Reducing a FFT spectrum range - audio

I am currently running Python's Numpy fft on 44100Hz audio samples which gives me a working frequency range of 0Hz - 22050Hz (thanks Nyquist). Once I use fft on those time domain values, I have 128 points in my fft spectrum giving me 172Hz for each frequency bin size.
I would like to tighten the frequency bin to 86Hz and still keep to only 128 fft points, instead of increasing my fft count to 256 through an adjustment on how I'm creating my samples.
The question I have is whether or not this is theoretically possible. My thought would be to run fft on any Hz values between 0Hz to 11025Hz only. I don't care about anything above that anyway. This would cut my working spectrum in half and put my frequency bins at 86Hz and while keeping to my 128 spectrum bins. Perhaps this can be accomplished via a window function in the time domain?
Currently the code I'm using to create my samples and then convert to fft is:
import numpy as np
sample_rate = 44100
chunk = 128
record_seconds = 2
stream = self.audio.open(format=pyaudio.paInt16, channels=1,
rate=sample_rate, input=True, frames_per_buffer=6300)
sample_list = []
for i in range(0, int(sample_rate / chunk * record_seconds)):
data = stream.read(chunk)
sample_list.append(np.fromstring(data, dtype=np.int16))
### then later ###:
for samp in sample_list:
samp_fft = np.fft.fft(samp) ...
I hope I worded this clearly enough. Let me know if I need to adjust my explanation or terminology.

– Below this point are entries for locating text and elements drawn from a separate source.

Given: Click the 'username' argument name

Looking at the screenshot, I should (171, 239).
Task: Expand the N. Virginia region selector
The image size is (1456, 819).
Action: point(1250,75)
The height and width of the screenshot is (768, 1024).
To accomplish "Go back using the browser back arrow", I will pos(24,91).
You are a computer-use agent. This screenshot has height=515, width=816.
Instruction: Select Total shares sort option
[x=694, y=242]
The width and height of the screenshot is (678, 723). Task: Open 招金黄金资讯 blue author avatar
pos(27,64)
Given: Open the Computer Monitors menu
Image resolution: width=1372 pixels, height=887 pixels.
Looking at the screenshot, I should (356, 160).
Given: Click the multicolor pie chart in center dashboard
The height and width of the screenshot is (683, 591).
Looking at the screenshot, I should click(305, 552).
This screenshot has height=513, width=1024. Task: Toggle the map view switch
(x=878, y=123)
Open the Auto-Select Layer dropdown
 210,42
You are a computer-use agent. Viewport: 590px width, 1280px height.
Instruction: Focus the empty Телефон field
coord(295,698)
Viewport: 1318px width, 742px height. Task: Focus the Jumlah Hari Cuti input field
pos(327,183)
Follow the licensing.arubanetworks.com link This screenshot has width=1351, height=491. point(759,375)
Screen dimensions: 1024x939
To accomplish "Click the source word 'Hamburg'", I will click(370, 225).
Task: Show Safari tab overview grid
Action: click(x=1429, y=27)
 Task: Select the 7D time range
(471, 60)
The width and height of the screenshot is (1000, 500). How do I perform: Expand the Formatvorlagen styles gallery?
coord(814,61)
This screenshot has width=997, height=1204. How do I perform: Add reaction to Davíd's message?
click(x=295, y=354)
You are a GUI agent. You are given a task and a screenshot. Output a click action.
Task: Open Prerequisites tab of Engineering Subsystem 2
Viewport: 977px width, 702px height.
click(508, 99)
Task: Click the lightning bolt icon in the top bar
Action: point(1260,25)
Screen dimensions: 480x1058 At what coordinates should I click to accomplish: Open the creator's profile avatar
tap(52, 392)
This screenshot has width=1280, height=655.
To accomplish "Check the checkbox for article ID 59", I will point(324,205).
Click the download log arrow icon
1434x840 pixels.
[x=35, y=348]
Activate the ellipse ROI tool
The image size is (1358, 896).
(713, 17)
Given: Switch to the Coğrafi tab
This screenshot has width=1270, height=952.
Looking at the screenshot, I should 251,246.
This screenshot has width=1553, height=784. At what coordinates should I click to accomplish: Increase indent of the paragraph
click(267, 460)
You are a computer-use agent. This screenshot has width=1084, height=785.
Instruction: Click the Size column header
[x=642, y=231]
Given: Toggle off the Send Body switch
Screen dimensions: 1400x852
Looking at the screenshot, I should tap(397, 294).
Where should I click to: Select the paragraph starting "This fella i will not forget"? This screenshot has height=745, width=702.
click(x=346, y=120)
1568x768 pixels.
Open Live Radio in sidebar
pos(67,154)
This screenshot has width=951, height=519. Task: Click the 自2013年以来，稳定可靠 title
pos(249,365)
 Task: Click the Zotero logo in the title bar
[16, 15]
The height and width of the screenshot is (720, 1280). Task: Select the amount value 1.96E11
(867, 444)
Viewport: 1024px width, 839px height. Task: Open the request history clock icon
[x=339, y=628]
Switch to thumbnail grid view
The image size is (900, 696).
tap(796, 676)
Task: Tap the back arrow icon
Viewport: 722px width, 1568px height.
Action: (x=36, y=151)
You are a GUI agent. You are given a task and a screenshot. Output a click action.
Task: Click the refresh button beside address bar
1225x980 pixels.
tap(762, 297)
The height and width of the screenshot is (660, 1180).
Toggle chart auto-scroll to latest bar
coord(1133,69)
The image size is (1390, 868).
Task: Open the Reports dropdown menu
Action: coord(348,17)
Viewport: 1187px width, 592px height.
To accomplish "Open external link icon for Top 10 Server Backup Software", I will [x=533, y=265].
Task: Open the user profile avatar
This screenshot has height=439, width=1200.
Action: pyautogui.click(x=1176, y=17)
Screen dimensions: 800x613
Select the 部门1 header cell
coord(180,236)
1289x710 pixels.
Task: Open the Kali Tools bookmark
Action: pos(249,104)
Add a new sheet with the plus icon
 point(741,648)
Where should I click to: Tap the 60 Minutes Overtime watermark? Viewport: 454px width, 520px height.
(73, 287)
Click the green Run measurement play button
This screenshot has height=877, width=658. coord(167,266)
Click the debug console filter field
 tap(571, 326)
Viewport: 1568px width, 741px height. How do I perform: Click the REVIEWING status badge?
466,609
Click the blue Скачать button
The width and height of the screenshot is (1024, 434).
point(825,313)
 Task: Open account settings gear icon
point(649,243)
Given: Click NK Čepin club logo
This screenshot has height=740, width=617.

What you are asking for is not possible. As you mentioned in a comment you require a short time window. I assume this is because you're trying to detect when a signal arrives at a certain frequency (as I've answered your earlier question on the subject) and you want the detection to be time sensitive. However, it seems your bin size is too large for your requirements.
There are only two ways to decrease the bin size. 1) Increase the length of the FFT. Unfortunately this also means that it will take longer to acquire the data. 2) lower the sample rate (either by sample rate conversion or at the hardware level) but since the samples arrive slower it will also take longer to acquire the data.
I'm going to suggest to you a 3rd option (from what I've gleaned from this and your other questions is possibly a better solution) which is: Perform the frequency detection in the time domain. What this would require is a time-domain bandpass filter followed by an RMS meter. Implementation wise this would be one or more biquad filters that you could implement in python for the filter - there are probably implementations already available. The tricky part would be designing the filter but I'd be happy to help you in chat. The RMS meter is basically taking the square root of the sum of the squares of the output samples from the filter.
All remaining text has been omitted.